*** SUPPLIED PASSAGE Section Begins ***

3 August 2009, on 10:17 am
Well, there is A LOT more evidence in Science’s corner than in your superstitious theological one. All you have to go on are ideas, and you gave me an example of ONE pseudoscientist who did an lame “experiment” that no other real and credible scientist gives any attention to. I find it puzzling why you find it puzzling that I do not believe in a supernatural sky daddy for which there is zero evidence for. It would be the same thing as believing in pink unicorns, fairies, Zeus, Isis and all those things even yourself rejects. Are you saying then that you are “open-minded” about the existence of leprechauns, for example?
I find it puzzling and exasperating why you reject hundreds and hundreds of years of research and EVIDENCE of an accepted and proven science and choose the faulty and simplistic “goddidit” reasoning.
Well then, you must not be reading anything about it, or at least not comprehending it. The links I have you here and elsewhere provide long, long lists of evidence and evolutionary facts.

*** SUPPLIED PASSAGE Section Ends ***

| WORK INSTRUCTIONS |
1. According to the comment, on what date and at what time was it posted?
2. Condense the paragraph of the comment that begins "Well, there is A LOT more evidence" into a shorter version that keeps its main points.
3. Extend the comment by writing what comes next after its final sentence.

*** DATA FOR REVIEW Section Begins ***

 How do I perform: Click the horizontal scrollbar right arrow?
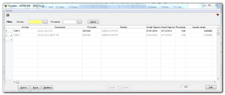click(215, 82)
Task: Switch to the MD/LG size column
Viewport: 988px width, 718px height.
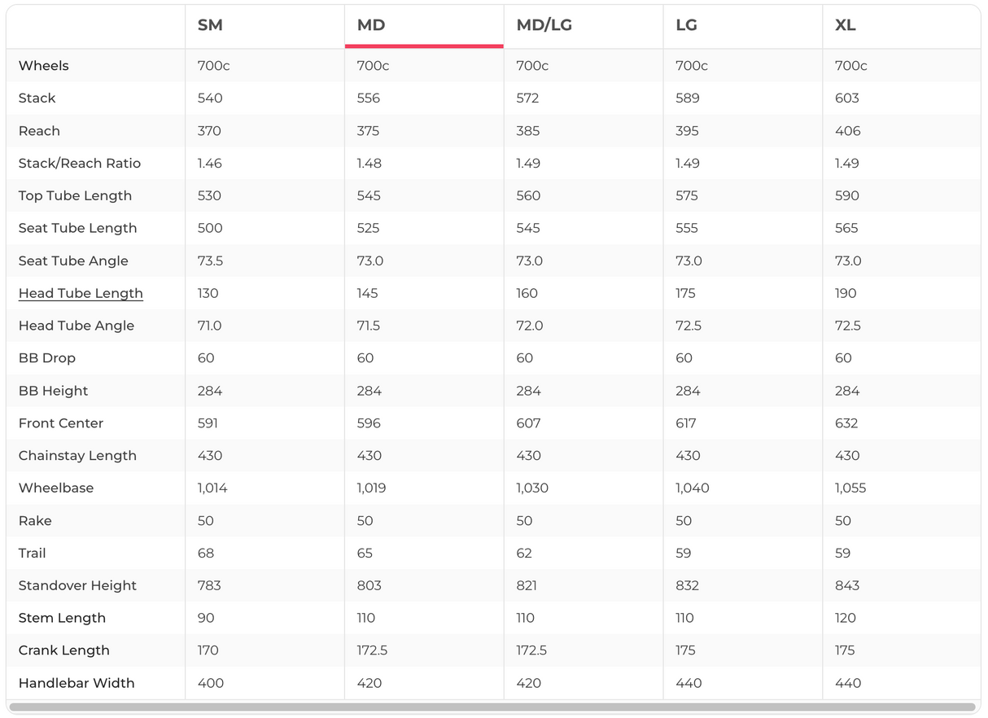Action: click(x=544, y=25)
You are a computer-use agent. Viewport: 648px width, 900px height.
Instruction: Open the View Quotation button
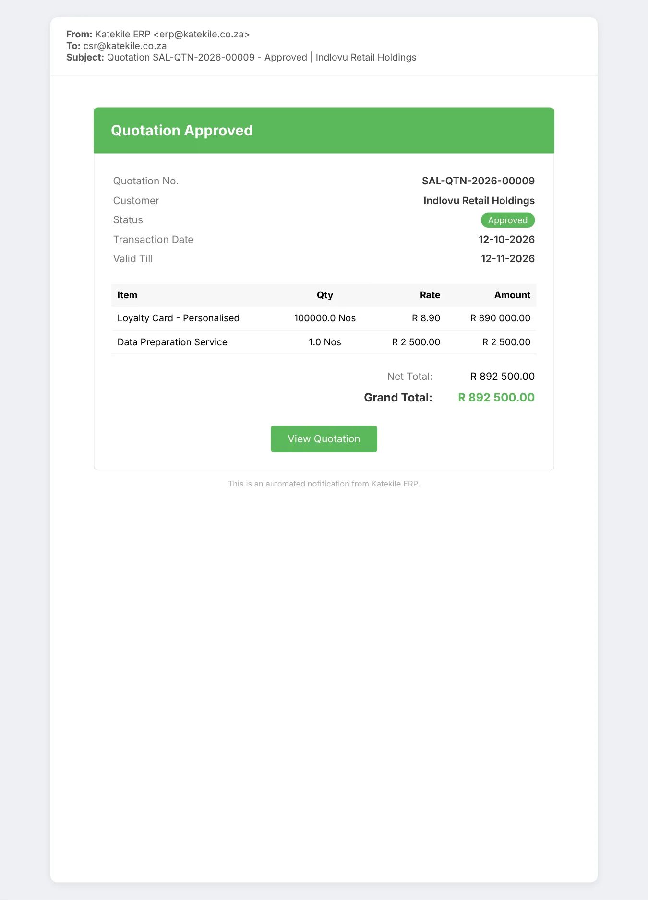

*** DATA FOR REVIEW Section Ends ***

| ANSWERS FOR EACH ITEM |
1. It was posted on 3 August 2009, at 10:17 am.

2. The writer argues that science has far more evidence behind it than the other person's theological view, which rests only on ideas and on one pseudoscientist's weak "experiment" that credible scientists ignore. The writer is puzzled that the other person is puzzled by the writer's disbelief in a supernatural "sky daddy," for which there is no evidence. The writer compares that belief to believing in pink unicorns, fairies, Zeus, and Isis, which the other person also rejects. The writer then asks whether the other person is "open-minded" about leprechauns.

3.
Again, you did not read the other links provided before, like Talk Origins.com. And the site I recommended at my blog, PBS on Evolution, and then there is the Understanding Evolution site, and that link is now on our main page at top underneath GifS information. That site is an excellent site full of resources and information from the University of California at Berkley and work in conjunction with the National Science Foundation.
Wrong, that is a false claim made by the idiots at the Discovery Institute and those people should be locked up because it’s criminal to “teach” false information and doing young people a disservice by feeding them false and unproven information and trying to pass off theology as science when they are two totally different subjects.
There has been plenty of evidence of any transitional fossils. There have been stories recently in the news as recent as a couple of months ago.
Talk Origins.com, which I had pointed you to several times now, has a great explanation about transitional fossils and even breaks it down to various species of animals. It even explains why “gaps” exist. This site does a great job of presenting both sides, but the evidence is overwhelming on the side of evolution and science.
Here is a site which provides a list and explanation of transitional fossils and lists them…there is also a “virtual fossil museum” which you can take a tour of. Transitional Fossils and Evolution
3 August 2009, on 10:44 am
Again, this is absolutely incorrect:
http://www.talkorigins.org/faqs/gish-exposed.html
The pre-cambrian era renders a lot of fossils.
Uh – wrong again. You want people to treat you equally, but you keep blatting wrong information.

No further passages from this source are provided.